— Given exercise 1 —
Rewrite the listing as a numbered list, from its first line through the line holding "click(163, 186)", inclusive, leaving out any blank lines.

Fiscal Year 2008 Revenues up 79% to $154 Million

Forecasts Fiscal 2009 Revenues of $200 Million Along with Significantly Improved Profitability

HOUSTON--(BUSINESS WIRE)-- KMG Chemicals, Inc. (NASDAQ: KMGB), a global provider of specialty chemicals in niche markets, today announced financial results for the fiscal fourth quarter and year ended July 31, 2008. Effective December 31, 2007, five months into KMG’s fiscal year, the Company acquired an Electronic Chemicals business whose results are included as of the date of acquisition.

For the fourth quarter ended July 31, 2008, net sales were $51.4 million, resulting in $2.0 million of operating income, $1.2 million in income from continuing operations before income taxes, net income of $571,000 and diluted EPS from continuing operations of $0.05. In the prior fiscal year period, net sales were $23.6 million, resulting in operating income of $3.4 million, $3.3 million in income from continuing operations before income taxes, net income of $2.0 million and diluted EPS from continuing operations of $0.18. Of the $51.4 million in net sales in the final quarter of fiscal 2008, Animal Health contributed $3.2 million, Wood Treating contributed $21.7 million and Electronic Chemicals contributed $26.4 million. In the fourth quarter of fiscal 2007, Animal Health generated net sales of $3.7 million and Wood Treating generated $19.9 million respectively.

For fiscal 2008, the Company reported net sales of $154.4 million, a 79% increase over fiscal 2007, primarily due to its Electronic Chemicals acquisition and strong sales in its Creosote segment. Net income from continuing operations was $5.7 million or $0.50 per diluted share compared to $9.2 million or $0.83 per diluted share in fiscal 2007. Net income for fiscal 2008 was $5.4 million compared to $8.8 million in fiscal 2007. The decline in profitability was primarily due to a sales shortfall in two high margin product lines, Animal Health and Penta, along with a dramatic increase in the cost of a Penta raw material. The shortfall in revenues for each segment occurred primarily in the third fiscal quarter. Of note, in the first quarter of fiscal year 2008, the Company discontinued operations of its herbicide product line (MSMA), which had comprised its agricultural chemical segment.

Segment Overview

As previously reported, in the second half of fiscal 2008, demand for Animal Health pesticides, particularly high margin ear tag products, was down significantly due to a number of factors, including the delay in the onslaught of the fly season due to unseasonably cool spring weather in key markets, coupled with higher feed, fuel and fertilizer prices, which curtailed discretionary purchases by cattle growers. As a result, Animal Health sales were $11.7 million in fiscal 2008 compared to $14.1 million in the prior fiscal year.

— Data to process —
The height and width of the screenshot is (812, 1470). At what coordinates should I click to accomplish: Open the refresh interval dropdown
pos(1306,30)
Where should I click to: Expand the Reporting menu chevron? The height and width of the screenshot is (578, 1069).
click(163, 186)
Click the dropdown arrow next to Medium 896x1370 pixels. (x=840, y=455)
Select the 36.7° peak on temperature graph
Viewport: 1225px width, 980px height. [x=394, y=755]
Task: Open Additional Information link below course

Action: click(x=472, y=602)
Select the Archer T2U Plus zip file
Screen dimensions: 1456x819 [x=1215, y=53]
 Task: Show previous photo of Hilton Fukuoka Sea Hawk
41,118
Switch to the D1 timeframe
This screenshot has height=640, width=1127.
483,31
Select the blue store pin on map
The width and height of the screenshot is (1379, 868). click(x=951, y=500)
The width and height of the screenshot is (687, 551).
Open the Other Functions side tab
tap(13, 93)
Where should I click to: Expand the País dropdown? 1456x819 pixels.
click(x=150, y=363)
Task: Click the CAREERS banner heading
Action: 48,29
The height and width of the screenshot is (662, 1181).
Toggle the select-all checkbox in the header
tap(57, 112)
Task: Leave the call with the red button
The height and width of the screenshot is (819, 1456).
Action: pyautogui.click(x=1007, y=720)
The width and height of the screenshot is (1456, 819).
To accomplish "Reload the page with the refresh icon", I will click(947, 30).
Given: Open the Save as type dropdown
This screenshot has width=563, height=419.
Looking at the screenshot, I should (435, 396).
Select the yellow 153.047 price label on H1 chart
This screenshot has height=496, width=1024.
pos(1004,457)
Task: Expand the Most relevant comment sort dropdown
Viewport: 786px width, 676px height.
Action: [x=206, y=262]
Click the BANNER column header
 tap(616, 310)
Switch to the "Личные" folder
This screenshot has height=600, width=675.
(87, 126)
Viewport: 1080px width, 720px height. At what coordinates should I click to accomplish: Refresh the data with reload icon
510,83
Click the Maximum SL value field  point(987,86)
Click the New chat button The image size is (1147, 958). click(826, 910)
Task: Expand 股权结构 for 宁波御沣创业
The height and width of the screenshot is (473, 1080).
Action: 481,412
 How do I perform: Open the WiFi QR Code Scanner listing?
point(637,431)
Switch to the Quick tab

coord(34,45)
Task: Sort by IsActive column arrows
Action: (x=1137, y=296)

— Given exercise 2 —
Answer these questions from the KMG Chemicals results release:
(a) How much did Electronic Chemicals contribute to net sales in the fourth quarter of fiscal 2008?
(b) What was net income for fiscal 2008?
(c) What were Animal Health sales in fiscal 2008?

— Correct answer 1 —
1. The height and width of the screenshot is (812, 1470). At what coordinates should I click to accomplish: Open the refresh interval dropdown
2. pos(1306,30)
3. Where should I click to: Expand the Reporting menu chevron? The height and width of the screenshot is (578, 1069).
4. click(163, 186)

— Correct answer 2 —
(a) $26.4 million
(b) $5.4 million
(c) $11.7 million